Forecasted load shape profile (in dark blue) and forward contracts for base load, peak load and several hourly contracts (in orange) bought under the assumption that buying energy on the spot market is cheaper than selling. The remaining (beige) shape exposure cannot be captured by contracts.

Shape risk in finance is a type of basis risk when hedging a load profile with standard hedging products having a lower granularity. In other words, a commodity supplier wants to pre-purchase supplies for expected demand, but can only buy in fixed amounts that are bigger or smaller than the demand forecasted. This means it has to either over order or under order and make up the difference at the time of delivery at the spot price which might be much higher.
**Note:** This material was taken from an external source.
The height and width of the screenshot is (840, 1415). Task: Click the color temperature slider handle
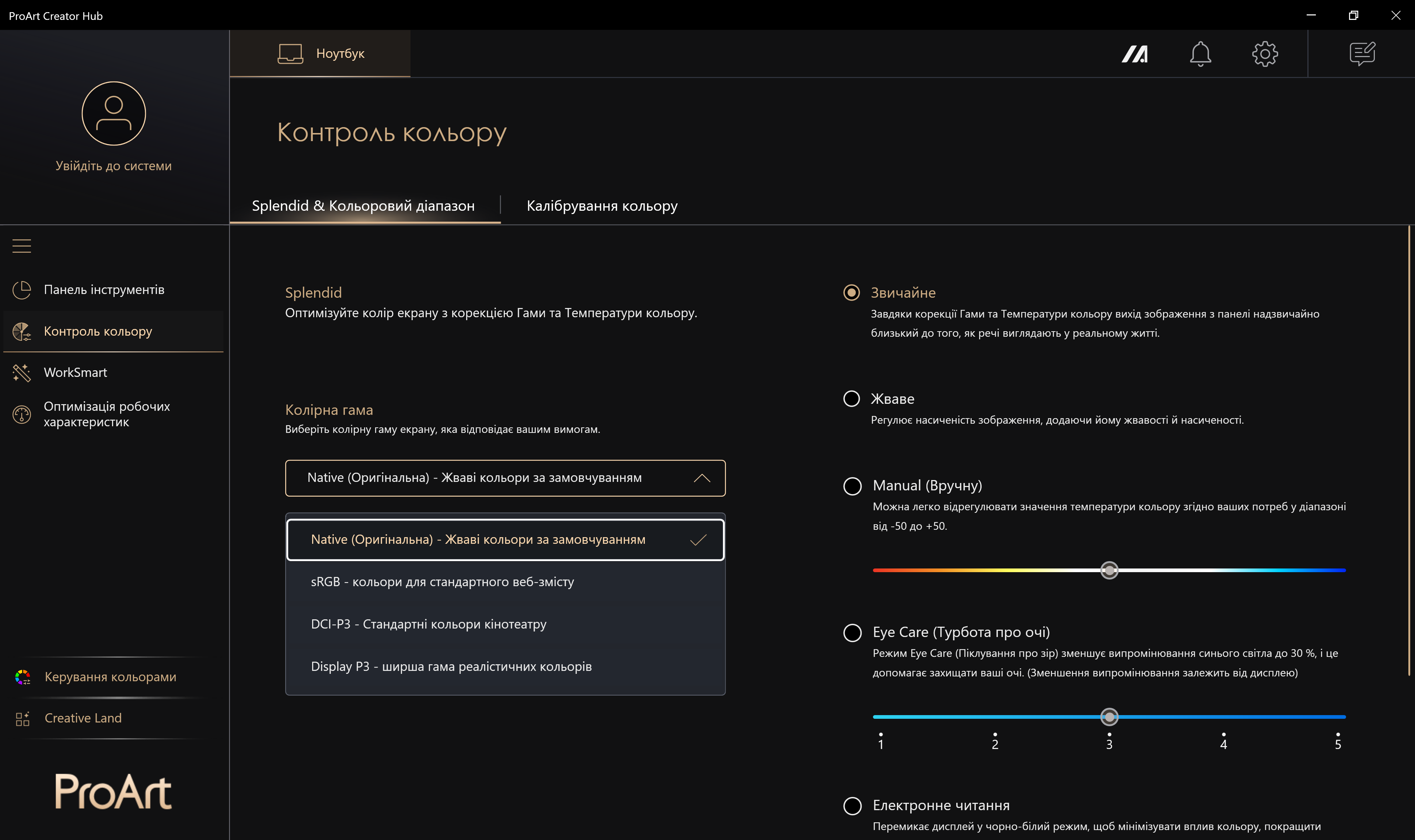coord(1109,570)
Shape risk is also related to commodity risk.

For example an electricity provider has to produce or buy electricity in advance in order to distribute to its consumers based on forecasts i.e. how much energy will be consumed every minute on the following day. Such forecasts are usually based on the average historical consumption of the same set of customers; however, the provider can only produce e.g. only hourly blocks of electricity of 1MWh, and not smaller quantities. There is a certain financial risk that the provider produces too little energy and thus has to buy the remaining power from a market opponent for a high spot price to be able to fulfill the need of its customers.

==Use in electricity hedging==

Shape risk is especially relevant in electricity markets because consumption varies by hour, while many exchange-traded hedging products are standardised around fixed delivery blocks. Baseload contracts cover delivery throughout all hours of the contract period, while peakload contracts cover delivery during specified peak hours, such as daytime weekday periods. These contracts can reduce exposure to average price movements but may not fully match the hourly shape of a supplier's forecast demand.

The residual exposure arises when the hedged volume differs from actual load in individual delivery periods. A supplier that has bought standard forward or futures contracts may still need to buy additional electricity in the spot market when actual demand exceeds the hedged profile, or sell excess electricity when demand is lower than expected. This mismatch between the physical load shape and the available hedging products is the main source of shape risk.